Novel 2009 influenza A(H1N1) infection has significantly affected ICUs. We sought to characterize our region’s clinical findings and demographic associations with ICU admission due to novel A(H1N1).
We conducted an observational study from May 19, 2009, to June 30, 2009, of descriptive clinical course, inpatient mortality, financial data, and demographic characteristics of an ICU cohort. A case-control study was used to compare the ICU cohort to Salt Lake County residents.
The ICU cohort of 47 influenza patients had a median age of 34 years, Acute Physiology and Chronic Health Evaluation II score of 21, and BMI of 35 kg/m2. Mortality was 17% (8/47). All eight deaths occurred among the 64% of patients (n = 30) with ARDS, 26 (87%) of whom also developed multiorgan failure.
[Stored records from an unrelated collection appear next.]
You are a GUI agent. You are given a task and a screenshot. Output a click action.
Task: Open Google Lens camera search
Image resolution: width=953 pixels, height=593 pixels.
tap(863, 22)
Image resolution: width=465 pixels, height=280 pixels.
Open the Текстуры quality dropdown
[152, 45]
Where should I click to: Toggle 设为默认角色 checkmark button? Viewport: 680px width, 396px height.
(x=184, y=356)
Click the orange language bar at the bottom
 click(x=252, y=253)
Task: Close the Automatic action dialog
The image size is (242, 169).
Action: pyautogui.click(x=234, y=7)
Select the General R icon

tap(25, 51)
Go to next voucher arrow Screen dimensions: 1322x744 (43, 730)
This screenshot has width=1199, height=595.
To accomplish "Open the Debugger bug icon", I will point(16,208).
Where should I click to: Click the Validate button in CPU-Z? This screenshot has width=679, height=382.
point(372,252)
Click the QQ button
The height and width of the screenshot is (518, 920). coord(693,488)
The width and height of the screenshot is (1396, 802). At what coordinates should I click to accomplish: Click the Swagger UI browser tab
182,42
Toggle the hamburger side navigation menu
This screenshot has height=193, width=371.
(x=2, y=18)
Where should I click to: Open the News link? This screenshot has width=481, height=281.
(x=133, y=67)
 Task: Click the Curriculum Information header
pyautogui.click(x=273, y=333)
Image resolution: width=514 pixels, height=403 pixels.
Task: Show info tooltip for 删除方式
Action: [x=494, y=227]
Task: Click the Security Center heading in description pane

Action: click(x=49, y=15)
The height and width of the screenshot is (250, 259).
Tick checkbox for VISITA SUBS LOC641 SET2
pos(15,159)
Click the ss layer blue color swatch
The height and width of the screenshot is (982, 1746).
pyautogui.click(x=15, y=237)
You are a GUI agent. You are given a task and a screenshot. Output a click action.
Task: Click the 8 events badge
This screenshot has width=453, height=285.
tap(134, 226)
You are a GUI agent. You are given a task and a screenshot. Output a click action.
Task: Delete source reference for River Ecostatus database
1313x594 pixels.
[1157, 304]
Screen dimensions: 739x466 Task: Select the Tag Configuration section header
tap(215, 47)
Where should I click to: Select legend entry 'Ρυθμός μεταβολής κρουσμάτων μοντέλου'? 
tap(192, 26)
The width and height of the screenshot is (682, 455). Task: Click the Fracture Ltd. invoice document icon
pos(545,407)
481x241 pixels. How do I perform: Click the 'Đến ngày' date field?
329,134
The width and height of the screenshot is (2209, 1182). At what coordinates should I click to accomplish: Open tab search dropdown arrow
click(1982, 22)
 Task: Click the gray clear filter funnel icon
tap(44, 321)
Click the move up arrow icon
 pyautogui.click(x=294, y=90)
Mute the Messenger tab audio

Compared with the Salt Lake County population, patients with novel A(H1N1) were more likely to be obese (22% vs 74%; P < .001), medically uninsured (14% vs 45%; P < .001), and Hispanic (13% vs 23%; P < .01) or Pacific Islander (1% vs 26%; P < .001). Observed ICU admissions were 15-fold greater than expected for those with BMI ≥ 40 kg/m2 (standardized morbidity ratio 15.8, 95% CI, 8.3-23.4) and 1.5-fold greater than expected among those with BMI of 30 to 39 kg/m2 for age-adjusted and sex-adjusted rates for Salt Lake County.
Severe ARDS with multiorgan dysfunction in the absence of bacterial infection was a common clinical presentation. In this cohort, young nonwhites without medical insurance were disproportionately likely to require ICU care. Obese patients were particularly susceptible to critical illness due to novel A(H1N1) infection.